L'action humanitaire est efficace dans les situations d'urgence ; il vaudrait cependant mieux mettre l'accent sur la prévention et éviter que les crises ne s'aggravent. Cela permettrait non seulement de sauver des vies humaines, mais aussi d'épargner de l'argent. Selon les estimations de l'ONU, sauver un enfant nigérian souffrant de malnutrition coûtait un dollar en 2005 ; au plus fort de la crise alimentaire du Niger, il en coûtait 80 dollars.
Les efforts visant à prévenir les catastrophes et à réduire les risques sont insuffisants. En 2009, le financement de programmes de réduction des risques de catastrophes ne représentait que 0,5 % du total de l'aide. Les gouvernements nationaux se sont engagés à y travailler dans le cadre des accords internationaux relatifs à la réduction des risques de catastrophes naturelles. Beaucoup ont certes mis en place des politiques et une législation en la matière, mais trop peu de mesures concrètes ont été mises en œuvre.
Le Bangladesh illustre l'importance de cette tâche. Le bilan d'un cyclone qui toucha le pays en 1991 s'élevait, selon les estimations, à environ 140 000 morts. En 2007, un cyclone d'ampleur comparable a fait 3 406 victimes – un bilan certes encore lourd, mais considérablement réduit, en partie, grâce aux efforts déployés par le gouvernement pour mettre en œuvre un système d'alerte précoce et d'évacuation.
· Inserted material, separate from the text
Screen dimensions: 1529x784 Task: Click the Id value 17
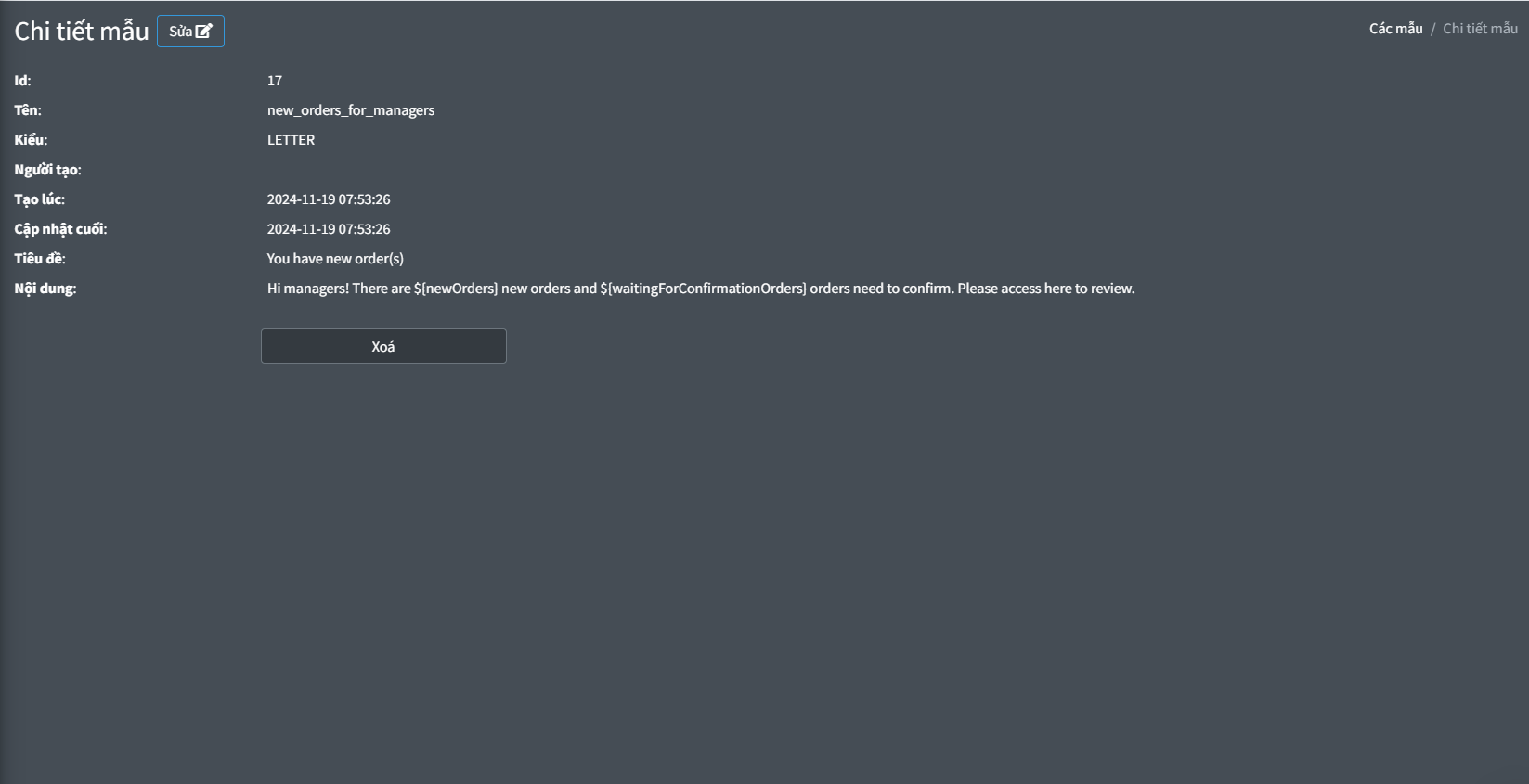click(x=275, y=80)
« Accorder davantage de moyens financiers à la prévention des catastrophes et à la réduction des risques est parfaitement logique, mais cela ne doit pas se faire au détriment de l'intervention humanitaire d'urgence. Il ne s'agit pas de choisir entre l'un et l'autre, précise Jane Cocking. Nous avons encore besoin des fonds nécessaires pour réagir au quart de tour en cas de grave crise humanitaire. »
Cette vision d'un nouveau monde humanitaire présente de multiples écueils. Assurer la qualité de l'aide et le respect des principes présidant à l'action humanitaire ne sera pas une tâche facile.
Au cours des vingt dernières années, d'importants efforts ont été menés pour établir des normes minimales de qualité applicables à l'aide humanitaire. Les gouvernements nationaux et les organisations locales auront besoin d'une solide aide financière et, dans certains cas, d'encouragements pour appliquer ces normes.
La principale difficulté consistera à faire respecter les principes d'impartialité (pour attribuer l'aide selon les besoins) et d'indépendance (pour la mettre à l'abri des intérêts politiques). Les bailleurs de fonds occidentaux se concentrent en général sur leurs sphères d'influence et d'intérêt qui ne coïncident pas toujours avec les besoins humains. Quant aux bailleurs de fonds non occidentaux, qui prennent une part de plus en plus importante dans le financement des opérations humanitaires, ils s'avèrent également guidés par leurs intérêts particuliers. Par exemple, en 2011, les pays arabes et musulmans se sont montrés généreux à l'égard de la Somalie, de la Lybie et du Yémen. Ces décisions reflètent les affinités politiques et culturelles, mais soulèvent aussi des questions quant à l'adéquation de l'aide aux besoins humains.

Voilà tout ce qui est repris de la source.